Dynamically Adjusting Mask Bits
QuickCDC’s approach to adjusting the mask bits appears to be identical to the normalized chunking introduced in the FastCDC paper . However, QuickCDC applies this strategy to Rabin chunking, rather than the Gear chunking used in FastCDC.
And so what remains to be seen after the QuickCDC paper  is whether using Gear-based chunking will result in an greater speedup than the Rabin variant of QuickCDC. That could be an interesting avenue for experimentation, and is also called out as a point of future research in the paper.
Word of Caution
Now it could just be that I’ve missed reading these sections in the papers, but neither one appears to mention a scenario where the chunk’s length stays the same despite bytes in the middle of the chunk being changed.
Let’s take QuickCDC for example. Consider the scenario where the front and end feature vectors match, and the chunk length matches, but some data was changed in the middle of the chunk. What happens then?
Well, all the paper says is that “there is a certain error ratio” which seems to indicate that data would be lost. So perhaps QuickCDC is not ideal for use cases where data durability is critical, such as building a backup system.
Similarly for RapidCDC, this case might slip through depending on the criteria used for accepting chunk size hints. And all the paper says on this is “it may cause a loss of deduplication opportunities”.
But if you’re building a backup system, where every bit needs to be stored faithfully, then this seems like a pretty bad outcome of using either of these two algorithms.
One approach to guard against data loss in this way is to fallback to cryptographic hashing. In QuickCDC for example, we know for certain if a chunk is unique, but we only know probabilistically if a chunk is a duplicate. So in the later case, we can hash the chunk’s contents to confirm if we have a duplicate, or if some bytes in the middle have changed.
This would introduce a significant performance penalty, and feels like it counteracts the benefits we get from the skipping techniques in RapidCDC and QuickCDC. With an approach like this, chunking does require reading every byte in the data stream.
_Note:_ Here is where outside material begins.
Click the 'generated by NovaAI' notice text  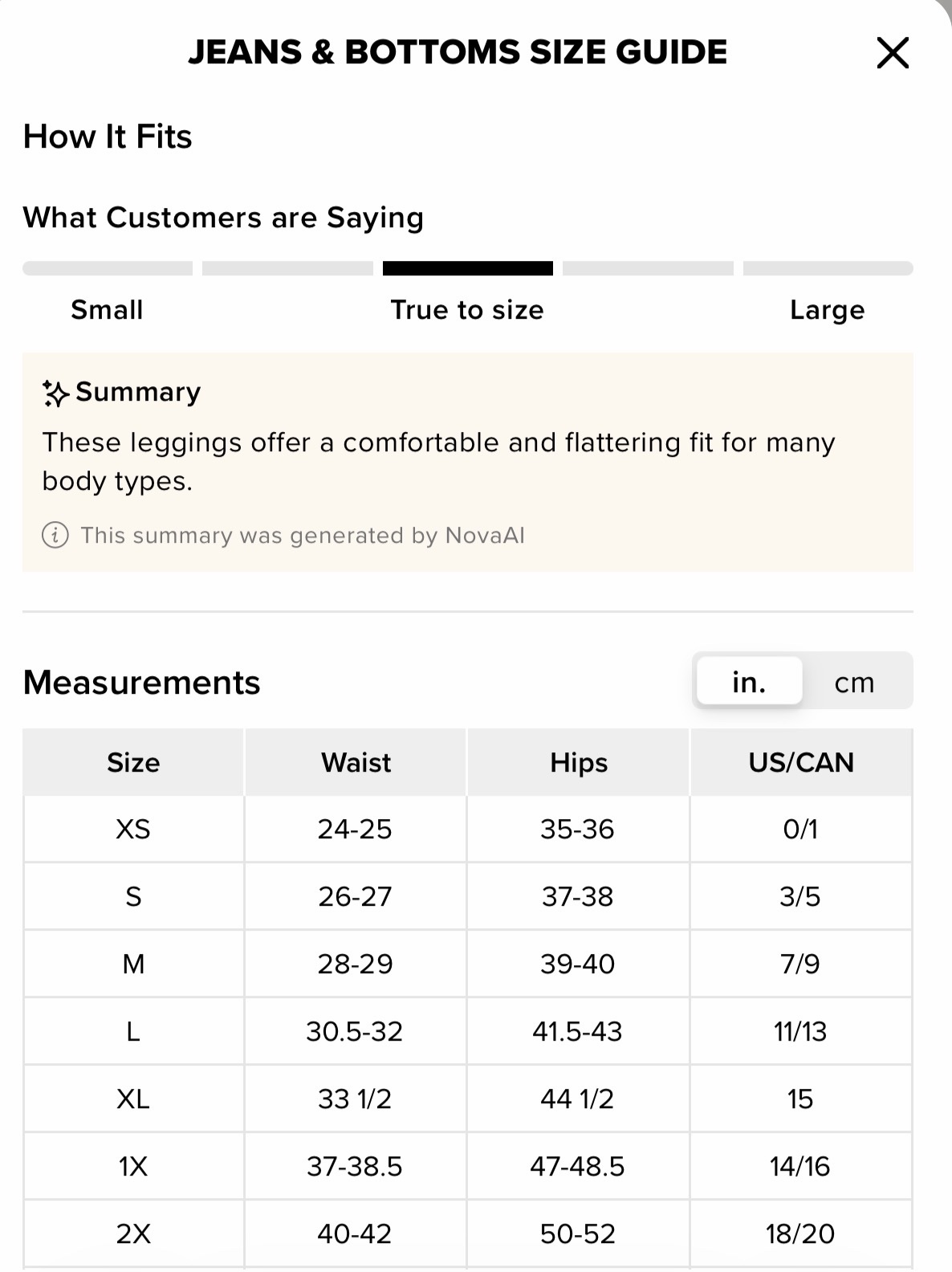coord(303,536)
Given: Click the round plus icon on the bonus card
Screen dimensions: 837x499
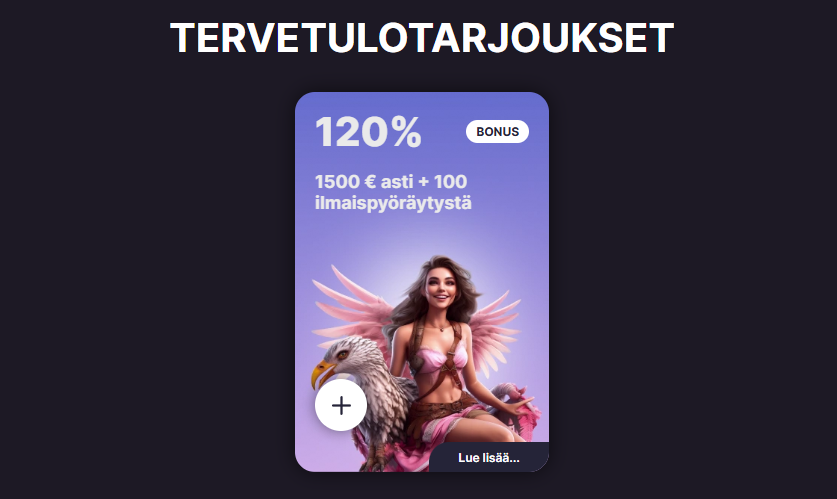Looking at the screenshot, I should (x=341, y=406).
It’s hard to say exactly how much faster QuickCDC is than FastCDC. And the inference of how much fast RapidCDC is than FastCDC is just that, an inference. Though it seems clear that the skipping techniques introduced do make CDC much faster, if also less durable with respect to the data stream.
It’s an interesting problem to consider folding part of these skipping techniques into FastCDC, while avoiding the issue where the middle of the chunk is changed. But that can be a problem for future me to ponder.
Until then, that’s the end of this series. If you’ve read each post of the series, then thank you! And I hope you’ve enjoyed it and found it useful.
There’s a lot about CDC that we haven’t explored. How Rabin chunking works, multi-threaded implementations, improving performance with GPU acceleration, and many other chunking algorithms. But those will have to wait for a future series.
- RapidCDC: Leveraging Duplicate Locality to Accelerate Chunking in CDC-based Deduplication Systems. Ni, F., & Jiang, S. (2019)
- QuickCDC: A Quick Content-Defined Chunking Algorithm Based on Jumping and Dynamically Adjusting Mask Bits. Xu, Z., & Zhang, W. (2021)
- FastCDC: A Fast and Efficient Content-Defined Chunking Approach for Data Deduplication. Wen X., et al. (2016)